Otherwise what? I’m damned if I know what kind of a threat I was prepared to make. But Carolyn didn’t give me the chance. She clutched my arm. She said, “Bernie-”
“Ve vill kill ze cat,” the woman said, her voice much louder and suddenly accented. The effect was somewhere between an ad for Viennese pastry mit schlag and that guy in the World War II movies who reminds you that you’ve got relatives in Chermany.
“Now let’s be calm,” I said, to both of them. “No need to talk about violence.”
“If you do not pay ze ransom-”
“Neither of us has that kind of money. You must know that. Now why don’t you tell me what you want?”
There was a pause. “Tell your vriend to go home.”
“I beg your pardon?”
“Zere is somesing in her mailbox.”
“All right. I’ll go with her, and-”
“No.”
“No?”
“Stay vere you are. You vill get a phone call.”
“But-”
There was a click. I sat looking at the receiver for a few seconds before I hung it up.
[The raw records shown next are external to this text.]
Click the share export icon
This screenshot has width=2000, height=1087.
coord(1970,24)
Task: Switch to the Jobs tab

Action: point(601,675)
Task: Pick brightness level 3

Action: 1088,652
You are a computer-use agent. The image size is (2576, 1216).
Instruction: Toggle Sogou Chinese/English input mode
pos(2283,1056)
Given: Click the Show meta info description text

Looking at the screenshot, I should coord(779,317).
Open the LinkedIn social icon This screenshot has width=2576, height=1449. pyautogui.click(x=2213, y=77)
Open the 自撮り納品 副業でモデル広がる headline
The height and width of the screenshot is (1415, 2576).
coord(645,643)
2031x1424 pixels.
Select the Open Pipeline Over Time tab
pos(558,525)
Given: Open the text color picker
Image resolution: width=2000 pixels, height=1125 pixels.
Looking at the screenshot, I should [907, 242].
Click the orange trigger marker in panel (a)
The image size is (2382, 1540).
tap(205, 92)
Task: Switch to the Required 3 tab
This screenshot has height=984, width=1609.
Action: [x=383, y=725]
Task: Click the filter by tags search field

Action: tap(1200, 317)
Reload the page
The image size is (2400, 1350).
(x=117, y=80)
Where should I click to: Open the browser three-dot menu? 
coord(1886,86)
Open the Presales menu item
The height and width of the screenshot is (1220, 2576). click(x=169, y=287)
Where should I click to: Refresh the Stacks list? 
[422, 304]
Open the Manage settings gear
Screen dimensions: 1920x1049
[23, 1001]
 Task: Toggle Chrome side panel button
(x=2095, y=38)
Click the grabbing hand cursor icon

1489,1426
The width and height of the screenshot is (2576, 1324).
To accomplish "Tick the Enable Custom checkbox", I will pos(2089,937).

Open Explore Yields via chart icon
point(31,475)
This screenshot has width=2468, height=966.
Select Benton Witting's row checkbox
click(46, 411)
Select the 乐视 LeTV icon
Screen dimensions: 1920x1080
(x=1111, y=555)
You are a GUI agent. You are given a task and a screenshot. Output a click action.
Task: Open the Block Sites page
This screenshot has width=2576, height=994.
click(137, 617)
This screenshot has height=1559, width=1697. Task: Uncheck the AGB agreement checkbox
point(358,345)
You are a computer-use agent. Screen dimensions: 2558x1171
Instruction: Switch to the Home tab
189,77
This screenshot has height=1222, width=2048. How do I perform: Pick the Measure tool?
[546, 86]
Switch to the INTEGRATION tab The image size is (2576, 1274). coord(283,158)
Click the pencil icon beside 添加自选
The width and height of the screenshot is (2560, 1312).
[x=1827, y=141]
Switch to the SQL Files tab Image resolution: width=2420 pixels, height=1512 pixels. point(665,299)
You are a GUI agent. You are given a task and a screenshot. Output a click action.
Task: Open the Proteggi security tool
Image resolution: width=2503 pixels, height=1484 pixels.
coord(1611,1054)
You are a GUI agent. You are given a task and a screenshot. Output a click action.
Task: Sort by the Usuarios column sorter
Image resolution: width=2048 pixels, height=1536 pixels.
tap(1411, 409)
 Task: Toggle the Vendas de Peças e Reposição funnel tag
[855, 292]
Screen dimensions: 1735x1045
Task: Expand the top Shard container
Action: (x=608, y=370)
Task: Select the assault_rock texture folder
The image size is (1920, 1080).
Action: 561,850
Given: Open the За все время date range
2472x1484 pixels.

I asked Carolyn if she’d heard any of it.
“I caught a few words here and there,” she said. “It was the same person I talked to last night. At least I think it was. Same accent, anyway.”
“She switched it on in midstream. I guess she forgot it at the beginning, and then she remembered she was supposed to sound threatening. Or else she slips into it when she gets excited. I don’t like the idea of splitting up. She wants you to go to your apartment and me to stay here and I don’t like it.”
“Why?”
“Well, who knows what she’s going to try to pull?”
“I have to go downtown anyway. Somebody’s bringing me a schnauzer at eleven. Shit, I don’t have much time, do I? I can’t face a schnauzer with a head like I’ve got. Thank God it’s a miniature schnauzer. I don’t know what I’d do if I had to wash a giant schnauzer on a day like this.”
“Stop at your apartment on the way. If you’ve got time.”